Pascoe se devanó los sesos tratando de comprender aquella observación mientras volvía al coche. Quizá había habido cierto extraño énfasis en la frase, aunque reconocía que el ambiente del piso le inclinaba a buscar extrañeza en todo.
En cierto modo, Pauline no había sido suya. Pues de alguna manera los suyos eran los gitanos, concretamente los Lee. Y tras la muerte de Pauline, Rosetta Stanhope había estado con David Lee en una improbable excursión familiar.
¿Podía la lealtad —o el miedo— a la familia persuadirla de encubrir la participación de David Lee en la muerte de su sobrina? Parecía muy improbable. Pero allí había algo, de eso estaba convencido.
Cuando abría la puerta del coche oyó que gritaban su nombre, y la mujer llegó corriendo sin resuello y muy agitada.
—¿Qué ocurre? —preguntó Pascoe.
—¿Dónde está el resto? —dijo ella.
—¿El resto?, ¿el resto de qué?
—¡El resto de su ropa! La que llevaba cuando murió. Lo necesito. ¡Es lo más importante!
—Pero si ahí está todo —le aseguró Pascoe—. Tejanos, un top, ropa interior, sandalias. Yo mismo lo comprobé cuando me dieron el paquete.

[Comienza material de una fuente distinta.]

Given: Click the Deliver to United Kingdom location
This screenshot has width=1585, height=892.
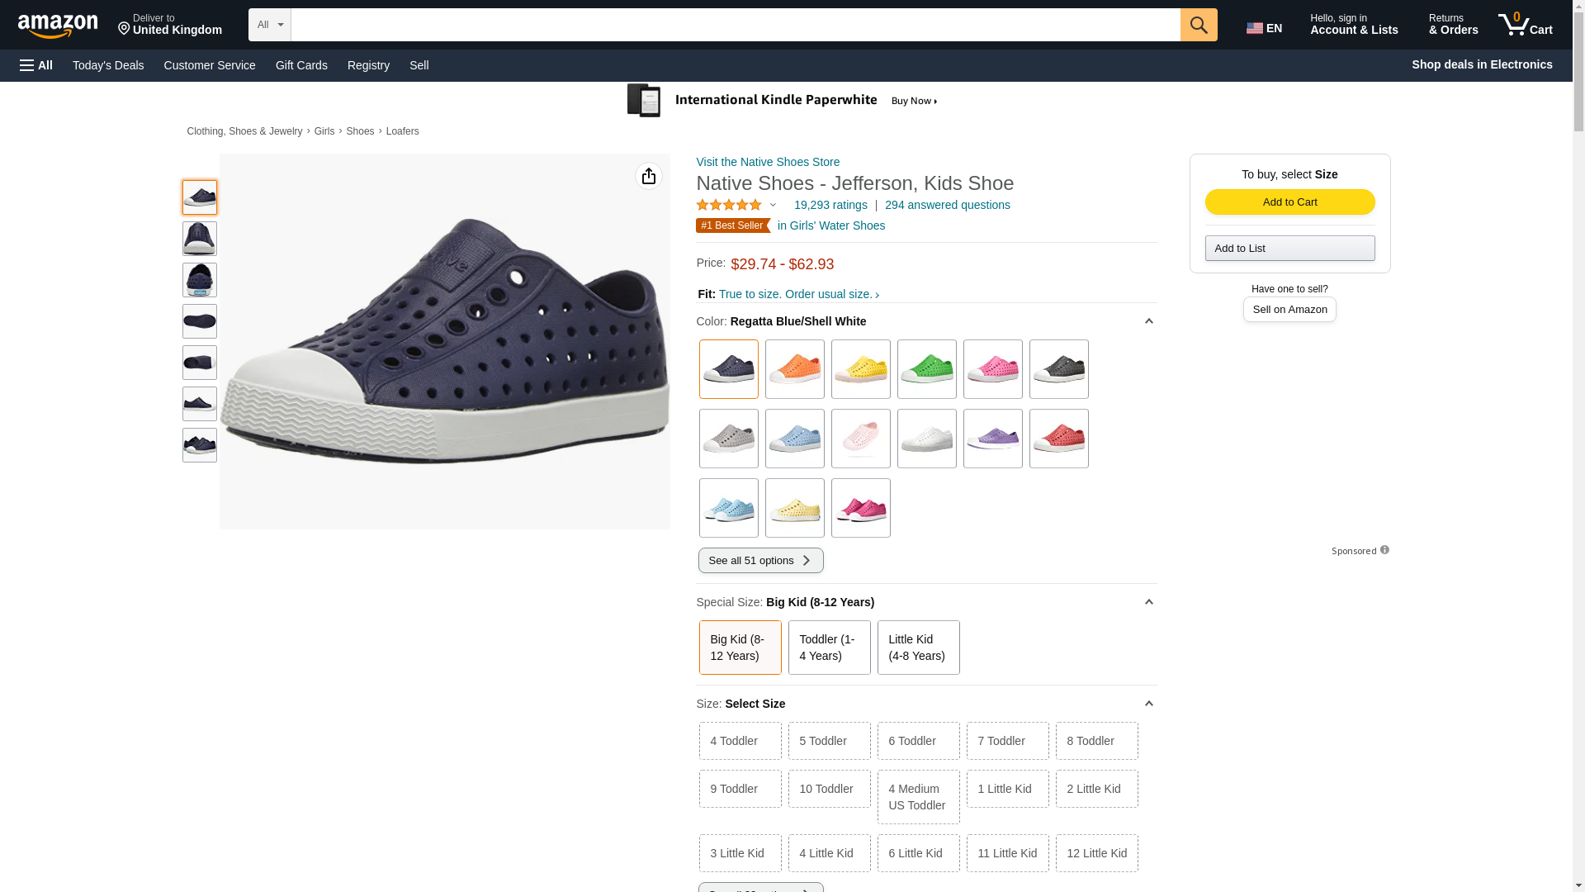Looking at the screenshot, I should click(170, 25).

—¡Eso no, idiota! —le espetó la mujer, otra vez la gitana—. El pañuelo, el chal, la falda. ¿Dónde están?
—¡Oh, Dios! —exclamó Pascoe. La teatralidad de ella era contagiosa, pues el inspector se vio a sí mismo golpeándose la frente con la palma de la mano. Pero lo decía en serio—. ¡Pero qué imbécil! —se dijo a sí mismo—. ¡Qué imbécil!